The first in vivo bone Pb measurements, carried out by Ahlgren and Mattsson in the early 1970s (5), used the 122-keV γ-rays from 57Co to excite Pb K-shell X-rays. They used a 90° scattering geometry and a Ge(Li) detector. Later Somervaille and colleagues (6) used the 88-keV γ-rays from 109Cd in place of 57Co, together with a near 180° scattering geometry and, by that time, a HpGe detector. There were two main advantages: The energy was very close to the K-shell absorption edge (88 keV) in Pb, so the photoelectric cross section was larger than for 57Co. Secondly, the dominant Compton scattering feature was lower in energy than the Pb K X-rays for the 109Cd system, whereas the Compton scatter feature was higher in energy than the Pb K X-rays for the 57Co system. This meant that the continuum underlying the Pb X-ray signal was much smaller for 109Cd than for 57Co.

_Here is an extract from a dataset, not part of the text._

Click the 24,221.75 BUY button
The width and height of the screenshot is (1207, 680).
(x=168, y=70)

There have been subsequent developments of the 109Cd bone Pb system. The first-generation system used an annular 109Cd source with an inner diameter of 22 mm, with a 16-mm-diameter HpGe detector, so the source surrounded the detector. The second-generation system, dating from the early 1990s, inverted this geometry; a small spot source of 109Cd was mounted centrally in front of a larger (51-mm-diameter, 20-mm-thick) HpGe detector. This configuration has been most widely adopted in different research laboratories. The limitation on the second-generation system was the maximum pulse throughput rate. So the third-generation system replaced the single detector with an array of four smaller detectors in a “clover leaf” configuration. So, the total throughput could be four times larger and the detector resolution was also improved, resulting in a significant improvement in minimum detectable level. These successive improvements are summarized in Table I.

What other techniques have been used to perform these measurements? What are the advantages of the in vivo XRF approach compared with those methods?

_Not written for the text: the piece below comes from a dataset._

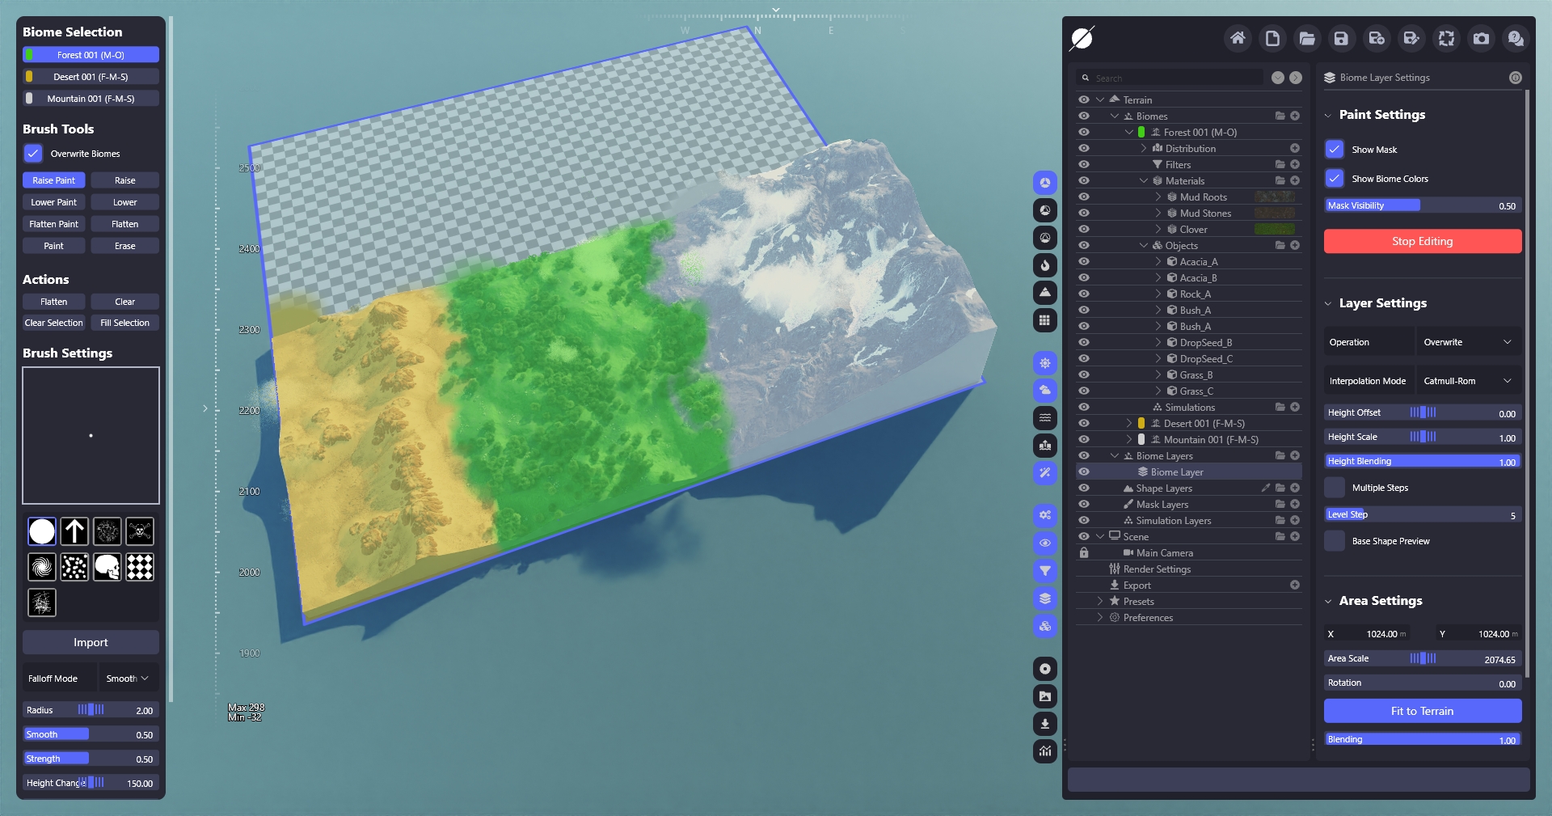Click the help chat bubble icon
This screenshot has height=816, width=1552.
coord(1515,38)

The main technique, apart from X-ray fluorescence, that is used for in vivo elemental analysis is neutron activation analysis. This technique either counts γ-rays emitted following the decay of a radioisotope induced by the neutron irradiation, or γ-rays emitted promptly (~10-12 s) after neutron absorption. For most elements either X-ray fluorescence or neutron activation analysis is clearly preferable, so the two techniques should be seen as largely complementary. For example, for Pb, X-ray fluorescence is preferred. The Pb nuclei are unusually stable, because of their nuclear structure, so cross sections for neutron absorption are small compared to the photoelectric cross section in Pb. On the other hand, for aluminum, X-ray energies are so low that they are very unlikely to escape from the body, whereas the radioisotope 28Al, formed by neutron absorption in natural 27Al, emits a γ-ray of energy of 1.79 MeV, so neutron activation is to be preferred for Al. For some elements, either technique is viable. For cadmium, the photoelectric cross section at 60 keV is 49.0 cm-1. The cross section for neutron absorption in the isotope 113Cd is 20,000 barn, which is equivalent to 931 cm-1, but 113Cd is only 0.1222 abundant, so across the element Cd, the neutron absorption cross section is 114 cm-1. There are other factors to be taken into account, but effectively the two techniques are comparable in the ability to detect Cd in the human body.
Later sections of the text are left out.